■ Instructions to follow ■
Copy the records starting with the line containing "The image size is (396, 329)." and going on through the line containing "Task: Open the emoji picker next to the input", swapping "velocity" for "speed" and changing nothing else. Leave out the pictures.

◆ ◆ ◆ ◆ ◆ ◆ ◆

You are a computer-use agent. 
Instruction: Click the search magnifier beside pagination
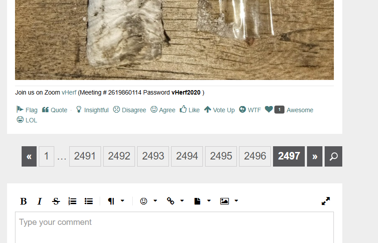[x=333, y=156]
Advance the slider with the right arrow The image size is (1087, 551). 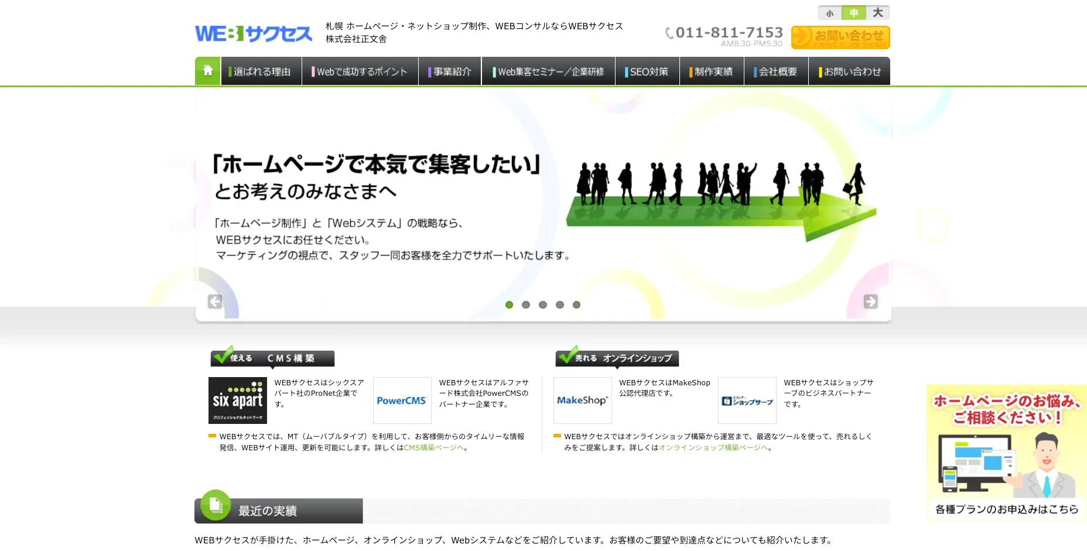tap(871, 302)
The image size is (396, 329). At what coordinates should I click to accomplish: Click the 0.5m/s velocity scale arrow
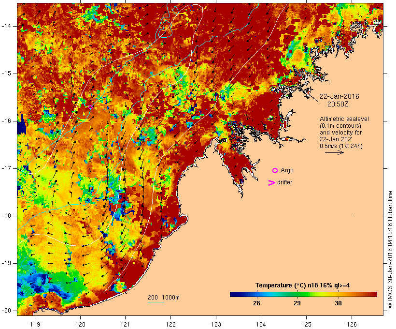[334, 152]
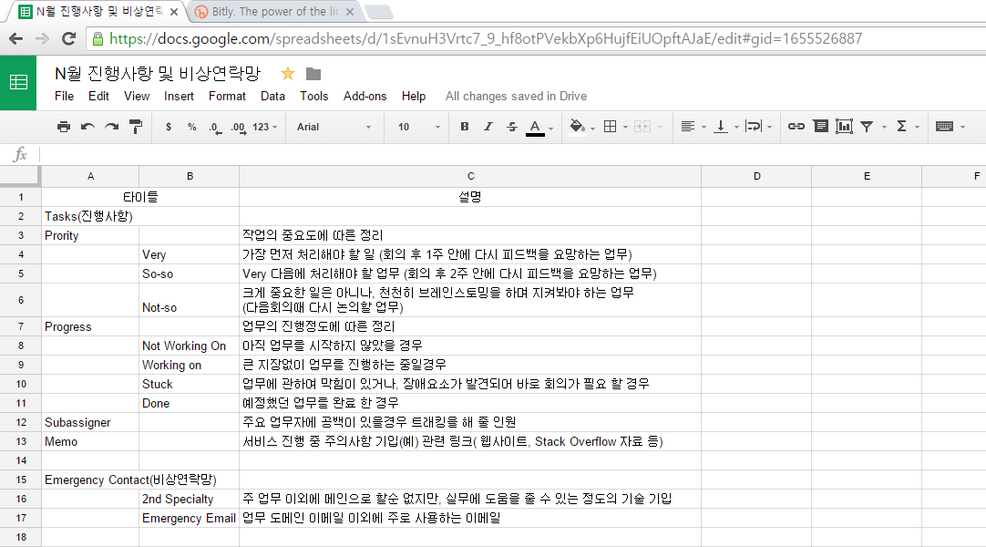This screenshot has width=986, height=547.
Task: Click the Insert comment icon
Action: point(820,127)
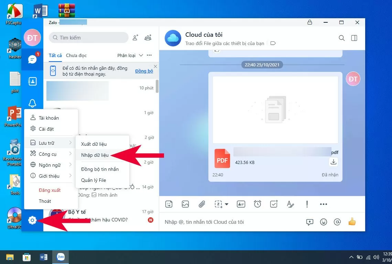
Task: Open the emoji picker next to the input
Action: click(324, 222)
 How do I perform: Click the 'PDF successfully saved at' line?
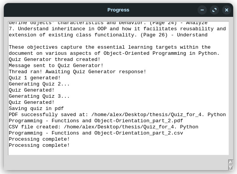point(117,115)
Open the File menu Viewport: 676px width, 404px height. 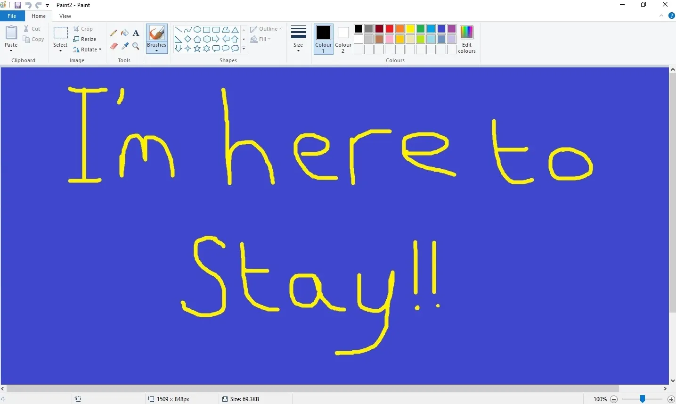12,16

◆ ◆ ◆ ◆ ◆ ◆ ◆

■ Exercise response ■
The image size is (396, 329). At what coordinates should I click to accomplish: Click the 0.5m/s speed scale arrow
[334, 152]
This screenshot has width=986, height=547.
Task: Click the Insert comment icon
Action: point(820,127)
Task: Open the emoji picker next to the input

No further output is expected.